Une perquisition a également été réalisée dans leur domicile. Les policiers n'ont "rien découvert de particulier", excepté dans la chambre du mineur où ils ont trouvé "des ouvrages religieux et des affiches au mur évoquant l'islam traditionnel", indique la même source. L'ensemble du matériel informatique de la famille a été saisi pour être exploité. Interrogée, la mère de famille a déclaré ne s'être "rendu compte de rien". "Elle a déclaré que le père de l'enfant était responsable", évoquant un séjour en Algérie comme étant à l'origine du comportement de son fils. Des explications sur fond de "conflit parental", ajoute le magistrat. Le père de famille, retraité et vivant dans une autre région, s'est dit "totalement choqué par les faits reprochés à son fils", réfutant toute responsabilité.

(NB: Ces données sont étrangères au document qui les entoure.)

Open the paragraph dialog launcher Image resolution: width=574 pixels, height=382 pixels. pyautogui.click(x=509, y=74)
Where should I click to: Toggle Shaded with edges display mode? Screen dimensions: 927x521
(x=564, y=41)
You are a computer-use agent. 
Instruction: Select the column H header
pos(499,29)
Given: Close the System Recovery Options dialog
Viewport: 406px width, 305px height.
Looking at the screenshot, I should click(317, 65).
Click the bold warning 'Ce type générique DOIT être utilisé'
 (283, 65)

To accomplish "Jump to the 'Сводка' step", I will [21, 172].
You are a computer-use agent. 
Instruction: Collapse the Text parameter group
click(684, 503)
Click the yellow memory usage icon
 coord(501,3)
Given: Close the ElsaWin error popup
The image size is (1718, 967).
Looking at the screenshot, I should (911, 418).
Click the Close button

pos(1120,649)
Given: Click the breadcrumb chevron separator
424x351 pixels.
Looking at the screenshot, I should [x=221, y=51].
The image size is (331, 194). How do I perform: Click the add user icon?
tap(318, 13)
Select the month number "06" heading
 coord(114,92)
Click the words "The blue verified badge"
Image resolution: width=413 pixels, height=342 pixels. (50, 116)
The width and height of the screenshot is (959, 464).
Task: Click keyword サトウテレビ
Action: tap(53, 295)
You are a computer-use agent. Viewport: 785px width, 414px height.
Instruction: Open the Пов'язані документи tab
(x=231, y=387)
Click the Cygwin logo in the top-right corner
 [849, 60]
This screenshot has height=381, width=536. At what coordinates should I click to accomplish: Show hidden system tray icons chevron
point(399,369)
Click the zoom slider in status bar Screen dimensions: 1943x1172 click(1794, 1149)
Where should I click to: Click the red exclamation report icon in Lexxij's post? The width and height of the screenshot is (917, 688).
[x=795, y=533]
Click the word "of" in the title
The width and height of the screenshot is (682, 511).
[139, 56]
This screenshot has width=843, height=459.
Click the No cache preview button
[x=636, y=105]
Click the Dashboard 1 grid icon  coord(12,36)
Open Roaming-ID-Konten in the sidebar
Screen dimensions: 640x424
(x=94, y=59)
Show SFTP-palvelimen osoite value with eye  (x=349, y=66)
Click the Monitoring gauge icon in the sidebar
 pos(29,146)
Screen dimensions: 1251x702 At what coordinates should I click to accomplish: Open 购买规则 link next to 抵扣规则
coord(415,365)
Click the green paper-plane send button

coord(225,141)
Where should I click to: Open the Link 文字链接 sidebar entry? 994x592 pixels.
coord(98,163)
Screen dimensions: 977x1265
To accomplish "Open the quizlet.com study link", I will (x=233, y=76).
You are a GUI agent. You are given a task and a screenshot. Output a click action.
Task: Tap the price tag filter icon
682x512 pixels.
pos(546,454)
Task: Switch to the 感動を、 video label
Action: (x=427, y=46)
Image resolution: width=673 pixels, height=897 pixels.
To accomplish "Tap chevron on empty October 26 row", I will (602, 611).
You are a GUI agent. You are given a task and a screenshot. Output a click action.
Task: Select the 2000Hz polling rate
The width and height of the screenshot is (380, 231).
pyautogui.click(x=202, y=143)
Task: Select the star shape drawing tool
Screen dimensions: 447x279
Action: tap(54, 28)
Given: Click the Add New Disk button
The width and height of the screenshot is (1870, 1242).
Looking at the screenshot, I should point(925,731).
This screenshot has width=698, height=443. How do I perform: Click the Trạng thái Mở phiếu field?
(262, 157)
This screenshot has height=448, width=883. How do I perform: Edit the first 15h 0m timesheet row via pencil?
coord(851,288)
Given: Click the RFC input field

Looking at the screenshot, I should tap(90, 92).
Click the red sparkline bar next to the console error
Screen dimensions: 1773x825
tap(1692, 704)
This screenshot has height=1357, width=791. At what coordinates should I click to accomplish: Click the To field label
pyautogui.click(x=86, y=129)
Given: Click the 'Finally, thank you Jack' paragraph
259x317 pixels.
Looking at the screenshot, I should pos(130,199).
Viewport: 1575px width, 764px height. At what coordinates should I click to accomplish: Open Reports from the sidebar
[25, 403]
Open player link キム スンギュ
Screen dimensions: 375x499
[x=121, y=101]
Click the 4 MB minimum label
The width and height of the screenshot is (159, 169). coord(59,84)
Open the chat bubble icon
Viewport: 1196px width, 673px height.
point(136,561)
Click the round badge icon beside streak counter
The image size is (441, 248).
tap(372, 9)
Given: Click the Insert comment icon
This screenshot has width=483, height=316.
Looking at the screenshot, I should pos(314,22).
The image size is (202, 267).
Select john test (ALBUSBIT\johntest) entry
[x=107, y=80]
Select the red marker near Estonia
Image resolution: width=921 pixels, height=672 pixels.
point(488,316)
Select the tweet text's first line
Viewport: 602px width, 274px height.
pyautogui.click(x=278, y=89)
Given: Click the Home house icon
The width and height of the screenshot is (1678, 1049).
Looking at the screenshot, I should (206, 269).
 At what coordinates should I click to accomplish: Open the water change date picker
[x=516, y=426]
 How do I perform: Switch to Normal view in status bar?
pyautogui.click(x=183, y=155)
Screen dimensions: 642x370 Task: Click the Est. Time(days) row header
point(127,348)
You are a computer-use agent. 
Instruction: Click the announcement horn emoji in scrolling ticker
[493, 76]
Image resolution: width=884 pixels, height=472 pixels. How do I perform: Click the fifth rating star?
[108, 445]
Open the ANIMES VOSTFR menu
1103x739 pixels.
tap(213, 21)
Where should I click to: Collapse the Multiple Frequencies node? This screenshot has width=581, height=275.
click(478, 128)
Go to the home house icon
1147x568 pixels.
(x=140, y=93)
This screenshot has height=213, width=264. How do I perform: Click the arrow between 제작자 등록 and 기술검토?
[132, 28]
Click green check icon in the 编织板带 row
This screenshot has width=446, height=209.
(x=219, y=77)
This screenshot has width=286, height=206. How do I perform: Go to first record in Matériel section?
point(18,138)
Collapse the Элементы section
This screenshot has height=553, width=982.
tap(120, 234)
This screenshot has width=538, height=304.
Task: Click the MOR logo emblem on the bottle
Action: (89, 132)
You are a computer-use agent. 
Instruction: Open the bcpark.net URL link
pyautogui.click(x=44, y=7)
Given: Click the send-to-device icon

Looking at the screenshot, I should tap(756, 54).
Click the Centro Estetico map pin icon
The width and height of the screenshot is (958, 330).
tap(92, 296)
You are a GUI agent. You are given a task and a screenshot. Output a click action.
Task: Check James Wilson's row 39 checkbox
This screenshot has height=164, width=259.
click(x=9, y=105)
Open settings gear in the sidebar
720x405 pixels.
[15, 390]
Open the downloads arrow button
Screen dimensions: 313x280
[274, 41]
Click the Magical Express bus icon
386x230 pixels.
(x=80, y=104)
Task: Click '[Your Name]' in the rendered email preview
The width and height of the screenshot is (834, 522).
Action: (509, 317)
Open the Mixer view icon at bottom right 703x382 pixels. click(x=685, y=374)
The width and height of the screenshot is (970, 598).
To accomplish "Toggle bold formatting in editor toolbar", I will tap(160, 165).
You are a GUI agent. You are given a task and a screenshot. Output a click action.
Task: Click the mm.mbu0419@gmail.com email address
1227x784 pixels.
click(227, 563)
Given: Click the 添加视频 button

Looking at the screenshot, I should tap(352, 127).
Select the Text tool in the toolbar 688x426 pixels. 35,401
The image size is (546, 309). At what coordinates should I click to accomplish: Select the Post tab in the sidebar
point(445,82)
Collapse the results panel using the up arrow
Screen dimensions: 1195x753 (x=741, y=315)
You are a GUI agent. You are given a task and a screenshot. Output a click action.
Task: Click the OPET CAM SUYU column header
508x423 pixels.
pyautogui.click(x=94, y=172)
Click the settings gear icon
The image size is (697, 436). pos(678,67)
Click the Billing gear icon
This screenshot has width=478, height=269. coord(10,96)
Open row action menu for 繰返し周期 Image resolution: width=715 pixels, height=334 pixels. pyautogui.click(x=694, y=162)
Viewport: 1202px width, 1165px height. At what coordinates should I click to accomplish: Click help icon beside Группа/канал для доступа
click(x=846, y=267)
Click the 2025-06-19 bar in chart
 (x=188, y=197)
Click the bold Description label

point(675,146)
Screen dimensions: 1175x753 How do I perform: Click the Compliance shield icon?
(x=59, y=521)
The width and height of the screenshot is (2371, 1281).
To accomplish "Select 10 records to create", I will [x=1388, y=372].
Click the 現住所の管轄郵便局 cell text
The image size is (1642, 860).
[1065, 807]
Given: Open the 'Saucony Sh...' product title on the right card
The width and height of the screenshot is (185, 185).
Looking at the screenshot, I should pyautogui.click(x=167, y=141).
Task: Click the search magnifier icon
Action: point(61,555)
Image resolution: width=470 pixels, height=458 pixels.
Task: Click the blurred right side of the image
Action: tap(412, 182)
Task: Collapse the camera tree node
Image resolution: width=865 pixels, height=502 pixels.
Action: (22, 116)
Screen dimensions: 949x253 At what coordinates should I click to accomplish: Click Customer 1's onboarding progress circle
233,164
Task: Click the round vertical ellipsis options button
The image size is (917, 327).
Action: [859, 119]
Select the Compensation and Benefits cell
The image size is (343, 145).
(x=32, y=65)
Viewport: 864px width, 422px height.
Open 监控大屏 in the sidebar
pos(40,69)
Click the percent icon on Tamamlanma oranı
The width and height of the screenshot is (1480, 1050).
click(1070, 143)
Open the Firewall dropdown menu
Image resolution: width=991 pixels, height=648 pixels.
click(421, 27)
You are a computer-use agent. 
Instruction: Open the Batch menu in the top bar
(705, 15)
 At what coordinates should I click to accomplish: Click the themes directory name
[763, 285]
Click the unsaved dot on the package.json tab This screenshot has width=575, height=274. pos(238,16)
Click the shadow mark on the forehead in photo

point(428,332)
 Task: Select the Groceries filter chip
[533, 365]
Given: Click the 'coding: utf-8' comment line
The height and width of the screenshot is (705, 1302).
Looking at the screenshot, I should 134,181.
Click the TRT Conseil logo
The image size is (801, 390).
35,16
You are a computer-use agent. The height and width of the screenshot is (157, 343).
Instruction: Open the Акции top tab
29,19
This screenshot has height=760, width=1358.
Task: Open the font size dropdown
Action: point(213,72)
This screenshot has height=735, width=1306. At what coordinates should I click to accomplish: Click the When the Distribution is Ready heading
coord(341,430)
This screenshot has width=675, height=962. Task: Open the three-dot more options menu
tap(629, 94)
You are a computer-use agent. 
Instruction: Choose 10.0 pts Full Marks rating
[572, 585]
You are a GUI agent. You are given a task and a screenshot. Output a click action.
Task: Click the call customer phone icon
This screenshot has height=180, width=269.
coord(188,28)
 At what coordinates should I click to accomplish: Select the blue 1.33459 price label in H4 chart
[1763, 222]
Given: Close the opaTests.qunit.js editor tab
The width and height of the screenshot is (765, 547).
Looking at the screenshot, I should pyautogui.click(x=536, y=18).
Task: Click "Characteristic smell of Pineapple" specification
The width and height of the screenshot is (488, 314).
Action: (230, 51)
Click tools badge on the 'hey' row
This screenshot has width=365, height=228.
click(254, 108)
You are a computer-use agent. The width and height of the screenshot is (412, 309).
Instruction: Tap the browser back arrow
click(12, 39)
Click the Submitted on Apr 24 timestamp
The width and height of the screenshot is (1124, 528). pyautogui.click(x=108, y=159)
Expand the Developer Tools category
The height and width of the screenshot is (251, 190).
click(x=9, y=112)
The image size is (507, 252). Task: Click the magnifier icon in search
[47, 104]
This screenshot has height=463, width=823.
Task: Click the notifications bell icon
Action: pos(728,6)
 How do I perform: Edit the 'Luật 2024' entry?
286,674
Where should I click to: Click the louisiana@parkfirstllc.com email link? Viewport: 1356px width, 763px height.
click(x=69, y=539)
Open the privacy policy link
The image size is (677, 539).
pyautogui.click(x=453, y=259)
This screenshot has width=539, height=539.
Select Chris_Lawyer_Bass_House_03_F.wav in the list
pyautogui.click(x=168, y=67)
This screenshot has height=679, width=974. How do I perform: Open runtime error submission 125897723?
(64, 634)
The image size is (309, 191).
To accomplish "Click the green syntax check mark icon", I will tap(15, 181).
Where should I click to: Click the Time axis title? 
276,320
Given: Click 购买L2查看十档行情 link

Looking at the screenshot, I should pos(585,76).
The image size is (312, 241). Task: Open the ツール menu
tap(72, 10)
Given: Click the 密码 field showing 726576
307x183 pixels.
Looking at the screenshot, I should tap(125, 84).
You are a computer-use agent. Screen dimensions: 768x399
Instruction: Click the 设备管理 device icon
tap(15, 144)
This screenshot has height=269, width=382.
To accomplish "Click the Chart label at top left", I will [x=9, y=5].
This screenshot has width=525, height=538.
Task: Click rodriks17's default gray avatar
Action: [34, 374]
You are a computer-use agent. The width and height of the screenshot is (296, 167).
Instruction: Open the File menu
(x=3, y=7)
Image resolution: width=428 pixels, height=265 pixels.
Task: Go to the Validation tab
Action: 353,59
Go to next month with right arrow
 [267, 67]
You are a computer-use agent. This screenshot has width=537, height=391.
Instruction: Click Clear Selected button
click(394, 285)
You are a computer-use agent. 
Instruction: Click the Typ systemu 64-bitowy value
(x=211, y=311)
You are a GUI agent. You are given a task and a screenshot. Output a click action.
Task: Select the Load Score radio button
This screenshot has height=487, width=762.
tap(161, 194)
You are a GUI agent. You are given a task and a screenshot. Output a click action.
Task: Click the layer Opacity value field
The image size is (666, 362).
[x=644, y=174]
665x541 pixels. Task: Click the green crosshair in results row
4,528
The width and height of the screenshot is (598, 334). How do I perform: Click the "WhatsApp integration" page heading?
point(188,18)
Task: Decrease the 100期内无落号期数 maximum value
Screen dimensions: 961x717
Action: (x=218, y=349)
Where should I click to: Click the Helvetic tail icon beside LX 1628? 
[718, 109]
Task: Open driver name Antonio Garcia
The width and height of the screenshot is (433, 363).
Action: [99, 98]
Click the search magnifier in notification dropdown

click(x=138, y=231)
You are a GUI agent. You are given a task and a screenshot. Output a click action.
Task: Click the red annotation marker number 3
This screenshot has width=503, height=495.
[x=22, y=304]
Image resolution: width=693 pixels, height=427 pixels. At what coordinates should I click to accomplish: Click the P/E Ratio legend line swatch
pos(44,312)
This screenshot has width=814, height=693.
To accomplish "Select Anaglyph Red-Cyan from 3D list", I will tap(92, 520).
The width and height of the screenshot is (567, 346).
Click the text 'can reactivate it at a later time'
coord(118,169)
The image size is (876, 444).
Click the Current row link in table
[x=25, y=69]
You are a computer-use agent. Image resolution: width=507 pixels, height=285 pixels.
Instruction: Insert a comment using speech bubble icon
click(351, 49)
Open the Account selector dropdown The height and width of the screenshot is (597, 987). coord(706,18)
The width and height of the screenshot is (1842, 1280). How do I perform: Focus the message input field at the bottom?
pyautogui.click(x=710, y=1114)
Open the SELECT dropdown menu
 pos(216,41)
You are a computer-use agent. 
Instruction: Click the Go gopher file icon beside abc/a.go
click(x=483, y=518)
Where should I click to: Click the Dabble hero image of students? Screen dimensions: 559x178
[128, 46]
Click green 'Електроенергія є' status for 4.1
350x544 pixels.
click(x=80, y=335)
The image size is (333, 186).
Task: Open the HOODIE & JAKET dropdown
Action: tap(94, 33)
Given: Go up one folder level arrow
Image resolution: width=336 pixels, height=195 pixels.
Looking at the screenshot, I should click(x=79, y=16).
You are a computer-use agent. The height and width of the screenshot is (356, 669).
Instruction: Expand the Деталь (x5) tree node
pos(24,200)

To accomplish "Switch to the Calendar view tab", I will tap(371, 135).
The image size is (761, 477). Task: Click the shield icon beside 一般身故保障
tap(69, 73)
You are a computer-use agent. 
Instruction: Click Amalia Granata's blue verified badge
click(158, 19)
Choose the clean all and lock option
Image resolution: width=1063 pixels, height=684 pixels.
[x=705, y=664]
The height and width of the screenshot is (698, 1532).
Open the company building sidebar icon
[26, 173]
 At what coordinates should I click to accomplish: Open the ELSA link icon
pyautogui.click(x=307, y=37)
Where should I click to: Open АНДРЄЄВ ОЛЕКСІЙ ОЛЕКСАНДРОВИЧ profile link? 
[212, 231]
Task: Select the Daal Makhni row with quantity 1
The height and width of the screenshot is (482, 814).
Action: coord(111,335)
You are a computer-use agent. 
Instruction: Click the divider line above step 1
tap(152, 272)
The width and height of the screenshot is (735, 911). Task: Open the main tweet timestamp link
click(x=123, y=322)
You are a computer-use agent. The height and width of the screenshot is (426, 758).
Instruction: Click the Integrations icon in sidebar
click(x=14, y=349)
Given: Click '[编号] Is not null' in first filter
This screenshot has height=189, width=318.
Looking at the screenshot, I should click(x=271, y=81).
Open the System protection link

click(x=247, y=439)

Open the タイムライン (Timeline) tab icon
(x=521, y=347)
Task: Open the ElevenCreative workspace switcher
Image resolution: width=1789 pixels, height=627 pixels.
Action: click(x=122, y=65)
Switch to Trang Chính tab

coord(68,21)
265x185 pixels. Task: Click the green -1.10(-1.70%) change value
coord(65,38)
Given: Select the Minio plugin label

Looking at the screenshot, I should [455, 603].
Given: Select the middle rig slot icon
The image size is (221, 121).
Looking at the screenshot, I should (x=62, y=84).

L'adolescent a reconnu les faits
Les enquêteurs de la DCOS ont également interrogé l'adolescent. Scolarisé à Sochaux, il ne présente pas de difficulté scolaire mais "s'exprime peu" et il est "très renfermé sur lui-même". Durant ses auditions, il a reconnu "être à l'origine des publications", expliquant que l'islam est "visé par de la haine". Certaines publications, reprenant la propagande de l'EI, visaient la communauté juive et la communauté homosexuel. A l'issue de cette première retenue, le jeune suspect a fait l'objet d'une hospitalisation spécialisée, "sans possibilité de contact" avec l'extérieur, à la suite d'un examen médical.
Les policiers ont quant à eux exploité les différents supports informatiques de la famille. Ces recherches ont montré que l'adolescent était le seul à avoir posté ses publications, et qu'il avait commencé à visionner ces images atroces à l'été 2022, alors qu'il n'avait que 10 ans. "Les consultations sont ensuite montées crescendo", déplore le procureur. "Il passait plusieurs heures par semaine à visionner ces vidéos de propagande particulièrement violentes". Les investigations ont, en outre, fait ressortir qu'il n'avait pas été "en contact avec une personne physique l'ayant incité" à faire ses publications ou à visionner ces vidéos. Sur les messages chiffrés, le suspect indiquait notamment s'intéresser à la conception d'explosif et en avoir déjà fabriqué, mais les investigations n'ont pas permis d'établir que c'était le cas. Le procureur a précisé avoir échangé régulièrement avec le PNAT au fur et à mesure de l'évolution de cette procédure, "comme c'est le cas à chaque fois pour ce type de dossier".
«Des troubles du développement et de l'image de soi»
L'adolescent a de nouveau été placé en retenue à sa sortie de l'hôpital, vendredi dernier. Un examen psychiatrique, dont les conclusions sont encore provisoires, a montré qu'il présentait "des troubles du développement et de l'image de soi" ainsi qu'une "altération du discernement". L'expert a par ailleurs précisé dans ses conclusions provisoires que le mineur avait "une conscience assez nette du caractère répréhensible de ce qu'il faisait". Le suspect a été déféré dans l'après-midi devant le procureur de la République. Il est poursuivi des chefs d'"apologie publique d'actes de terrorisme au moyen de communication public en ligne" et de "provocation directe à un acte terroriste au moyen de communication en ligne". Le magistrat a souligné "l'importante fragilité du mineur", "un enfant qui a beaucoup pleuré" durant ses auditions.
Une personne majeure encourt jusqu'à sept ans de prison pour ces faits. L'adolescent de 12 ans risque quant à lui des sanctions éducatives, et notamment le maintien d'une mesure judiciaire éducative provisoire (MEJP) jusqu'à sa majorité.